What is needed: Print the lines from the one containing "Screen dimensions: 658x581" through the one containing "Action: pyautogui.click(x=545, y=23)", both included, character for character.
★ ★ ★ ★ ★ ★ ★
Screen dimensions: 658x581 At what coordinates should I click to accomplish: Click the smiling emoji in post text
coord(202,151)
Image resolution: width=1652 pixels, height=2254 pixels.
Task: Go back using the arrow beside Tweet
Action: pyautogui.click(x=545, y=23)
★ ★ ★ ★ ★ ★ ★
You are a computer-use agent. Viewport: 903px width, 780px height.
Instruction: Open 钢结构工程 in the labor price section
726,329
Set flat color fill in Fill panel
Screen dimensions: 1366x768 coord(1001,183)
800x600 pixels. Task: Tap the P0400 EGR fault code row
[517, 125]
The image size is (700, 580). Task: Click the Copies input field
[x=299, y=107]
★ ★ ★ ★ ★ ★ ★
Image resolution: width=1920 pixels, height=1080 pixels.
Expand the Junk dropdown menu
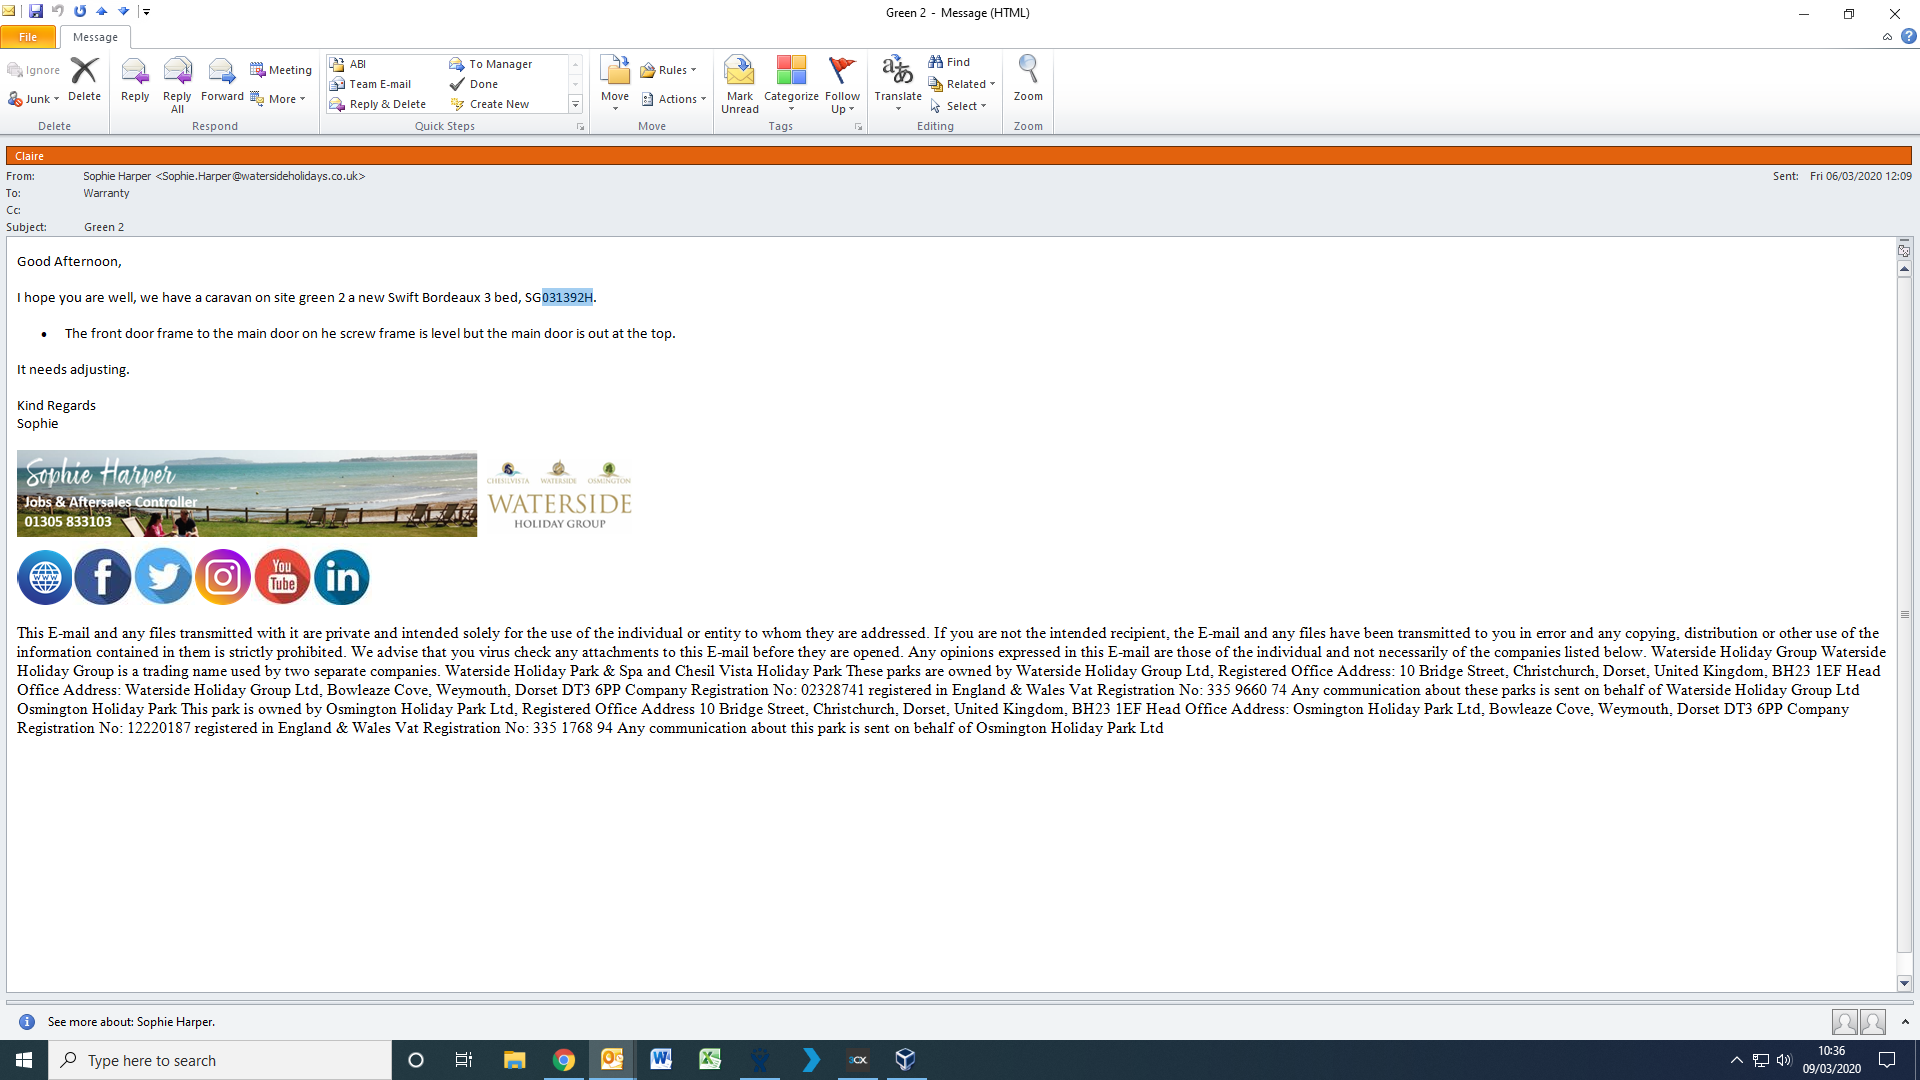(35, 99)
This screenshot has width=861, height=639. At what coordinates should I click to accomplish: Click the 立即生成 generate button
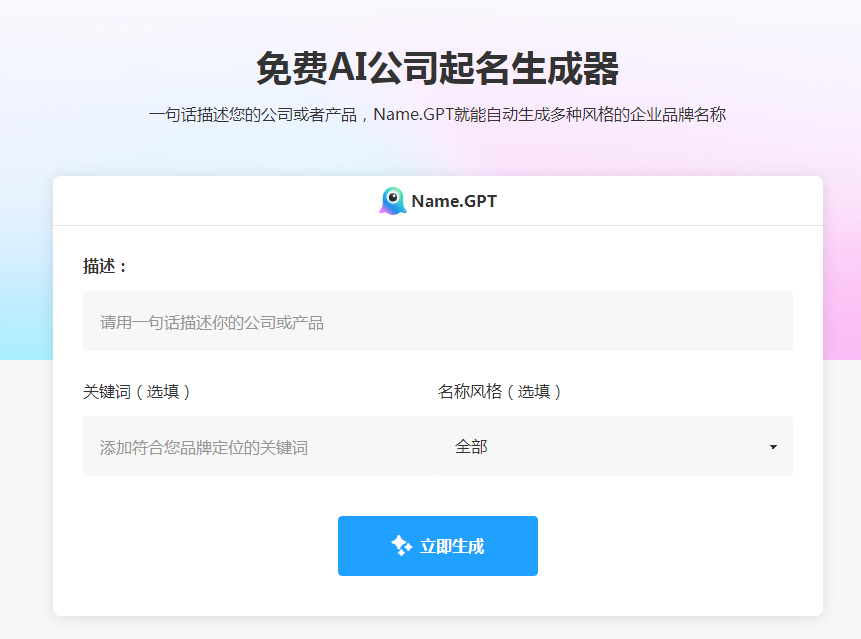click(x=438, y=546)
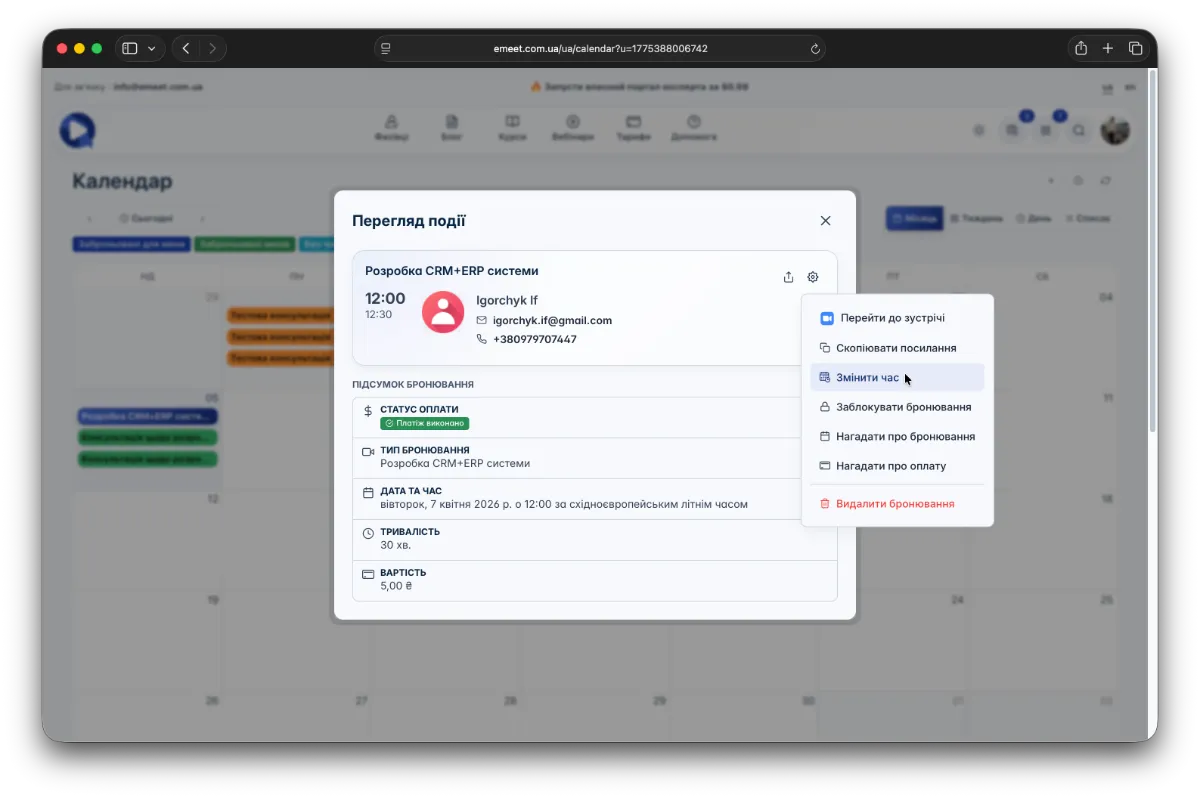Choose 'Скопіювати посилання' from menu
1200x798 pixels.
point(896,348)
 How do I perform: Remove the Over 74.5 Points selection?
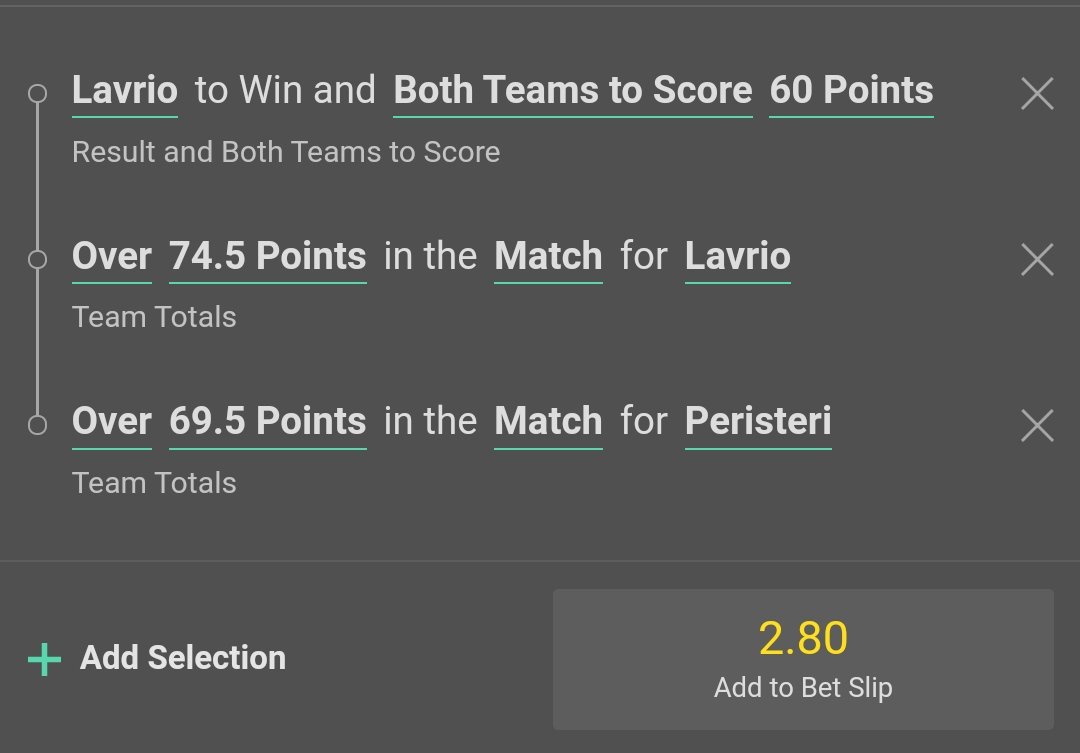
★ ★ ★ ★ ★ ★ ★
Problem solution:
Screen dimensions: 658x581 At what coordinates should I click to accomplish: Click the smiling emoji in post text
coord(202,151)
Image resolution: width=1652 pixels, height=2254 pixels.
Task: Go back using the arrow beside Tweet
Action: pyautogui.click(x=545, y=23)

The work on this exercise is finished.